The Space CARBon Observatory (SCARBO) concept: Assessment of XCO₂ and XCH₄ retrieval performance

Abstract. Several single-platform satellite missions have been designed during the past decades in order to retrieve the atmospheric concentrations of anthropogenic greenhouse gases (GHG), initiating worldwide efforts towards better monitoring of their sources and sinks. To set up a future operational system for anthropogenic GHG emission monitoring, both revisit frequency and spatial resolution need to be improved. The Space CARBon Observatory (SCARBO) project aims at significantly increasing the revisit frequency of spaceborne GHG measurements, while reaching state-of-the-art precision requirements, by implementing a concept of small satellite constellation. It would accommodate a miniaturized GHG sensor named NanoCarb coupled with an aerosol instrument, the multi-angle polarimeter SPEXone. More specifically, the NanoCarb sensor is a static Fabry-Perot imaging interferometer with a 2.3 × 2.3 km² spatial resolution and 200 km swath. It samples a truncated interferogram at optical path differences (OPDs) optimally sensitive to all the geophysical parameters necessary to retrieve column-averaged dry-air mole fractions of CO₂ and CH₄ (hereafter XCO₂ and XCH₄). In this work, we present the Level 2 performance assessment of the concept proposed in the SCARBO project.
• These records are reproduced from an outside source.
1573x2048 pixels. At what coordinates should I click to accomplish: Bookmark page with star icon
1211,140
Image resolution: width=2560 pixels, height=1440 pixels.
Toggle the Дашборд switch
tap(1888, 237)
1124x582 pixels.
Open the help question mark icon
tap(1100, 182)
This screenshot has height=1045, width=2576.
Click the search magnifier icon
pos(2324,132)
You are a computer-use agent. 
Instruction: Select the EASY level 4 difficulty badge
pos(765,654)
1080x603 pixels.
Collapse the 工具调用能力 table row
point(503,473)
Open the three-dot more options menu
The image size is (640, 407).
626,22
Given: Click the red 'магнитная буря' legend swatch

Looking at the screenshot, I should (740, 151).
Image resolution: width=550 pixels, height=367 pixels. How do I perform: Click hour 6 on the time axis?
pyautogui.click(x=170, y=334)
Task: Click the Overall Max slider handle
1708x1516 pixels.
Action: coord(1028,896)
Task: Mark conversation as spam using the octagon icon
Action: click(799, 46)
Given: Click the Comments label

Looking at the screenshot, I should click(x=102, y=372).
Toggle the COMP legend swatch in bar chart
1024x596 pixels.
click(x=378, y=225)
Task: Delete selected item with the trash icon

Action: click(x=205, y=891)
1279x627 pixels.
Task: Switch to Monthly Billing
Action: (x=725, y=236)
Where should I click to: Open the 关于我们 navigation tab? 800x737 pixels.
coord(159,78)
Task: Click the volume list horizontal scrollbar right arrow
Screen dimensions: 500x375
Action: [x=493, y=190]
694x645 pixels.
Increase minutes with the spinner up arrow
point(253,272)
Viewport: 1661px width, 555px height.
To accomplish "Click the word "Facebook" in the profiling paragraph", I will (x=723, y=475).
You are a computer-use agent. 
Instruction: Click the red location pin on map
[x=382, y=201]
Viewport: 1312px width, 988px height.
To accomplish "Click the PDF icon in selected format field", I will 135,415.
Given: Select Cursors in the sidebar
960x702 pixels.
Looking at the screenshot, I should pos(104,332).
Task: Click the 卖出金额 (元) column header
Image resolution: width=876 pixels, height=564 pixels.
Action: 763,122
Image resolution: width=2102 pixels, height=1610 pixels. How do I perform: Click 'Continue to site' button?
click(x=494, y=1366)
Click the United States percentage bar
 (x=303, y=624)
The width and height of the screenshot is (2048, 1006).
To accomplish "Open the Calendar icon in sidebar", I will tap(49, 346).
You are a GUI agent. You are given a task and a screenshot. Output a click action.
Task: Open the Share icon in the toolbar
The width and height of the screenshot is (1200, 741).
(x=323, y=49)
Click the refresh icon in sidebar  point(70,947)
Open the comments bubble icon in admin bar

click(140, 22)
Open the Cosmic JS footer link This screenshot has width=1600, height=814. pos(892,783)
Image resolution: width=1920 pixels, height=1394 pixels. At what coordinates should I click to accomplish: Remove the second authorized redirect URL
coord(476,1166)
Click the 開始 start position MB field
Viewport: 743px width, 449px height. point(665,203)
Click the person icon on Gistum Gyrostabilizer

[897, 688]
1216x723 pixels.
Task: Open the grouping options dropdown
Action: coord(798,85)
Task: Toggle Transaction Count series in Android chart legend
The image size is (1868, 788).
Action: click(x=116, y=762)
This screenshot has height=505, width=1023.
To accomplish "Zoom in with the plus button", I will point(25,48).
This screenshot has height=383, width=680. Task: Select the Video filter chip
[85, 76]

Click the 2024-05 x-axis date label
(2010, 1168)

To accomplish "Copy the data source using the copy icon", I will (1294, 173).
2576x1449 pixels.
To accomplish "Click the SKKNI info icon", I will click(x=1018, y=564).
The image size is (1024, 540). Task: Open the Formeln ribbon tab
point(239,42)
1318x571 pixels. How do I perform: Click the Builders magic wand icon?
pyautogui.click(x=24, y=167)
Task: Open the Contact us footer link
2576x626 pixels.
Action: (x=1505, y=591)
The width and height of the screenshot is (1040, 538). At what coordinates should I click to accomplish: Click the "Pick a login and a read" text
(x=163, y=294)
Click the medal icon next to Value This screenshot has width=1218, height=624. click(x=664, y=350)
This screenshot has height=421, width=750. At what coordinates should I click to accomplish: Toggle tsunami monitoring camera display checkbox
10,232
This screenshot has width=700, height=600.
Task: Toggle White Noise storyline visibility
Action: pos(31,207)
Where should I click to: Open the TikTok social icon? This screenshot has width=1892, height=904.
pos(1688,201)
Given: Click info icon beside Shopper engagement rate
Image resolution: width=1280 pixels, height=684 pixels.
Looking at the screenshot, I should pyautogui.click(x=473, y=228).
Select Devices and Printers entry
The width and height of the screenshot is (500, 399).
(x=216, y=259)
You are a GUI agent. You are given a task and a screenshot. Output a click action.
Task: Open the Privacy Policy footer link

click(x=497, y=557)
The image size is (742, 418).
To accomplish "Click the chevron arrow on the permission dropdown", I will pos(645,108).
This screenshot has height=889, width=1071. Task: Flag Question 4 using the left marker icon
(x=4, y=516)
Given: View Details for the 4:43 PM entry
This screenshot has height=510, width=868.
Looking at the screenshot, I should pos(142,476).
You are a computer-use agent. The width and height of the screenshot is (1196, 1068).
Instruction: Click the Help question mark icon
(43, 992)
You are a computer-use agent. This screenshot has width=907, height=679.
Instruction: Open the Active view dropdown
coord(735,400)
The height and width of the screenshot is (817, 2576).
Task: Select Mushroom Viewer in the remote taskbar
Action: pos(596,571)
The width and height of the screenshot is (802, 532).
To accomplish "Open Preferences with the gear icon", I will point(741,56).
We perform inverse radiative transfer to retrieve XCO₂ and XCH₄ directly from synthetic NanoCarb truncated interferograms, and provide their systematic and random errors, column vertical sensitivities and degrees of freedom as a function of five scattering error-critical atmospheric and observational parameters. We show that NanoCarb XCO₂ and XCH₄ systematic retrieval errors can be greatly reduced with SPEXone posterior outputs used as improved prior aerosol constraints. For two thirds of the soundings, located at the centre of the 200 km NanoCarb swath, XCO₂ and XCH₄ random errors span 0.5–1 ppm and 4–6 ppb, respectively, compliant with their respective 1-ppm and 6-ppb precision objectives. Finally, these Level 2 performance results are parameterized as a function of the explored scattering error-critical atmospheric and observational parameters in order to time-efficiently compute extensive L2 error maps for future CO₂ and CH₄ flux estimation performance studies.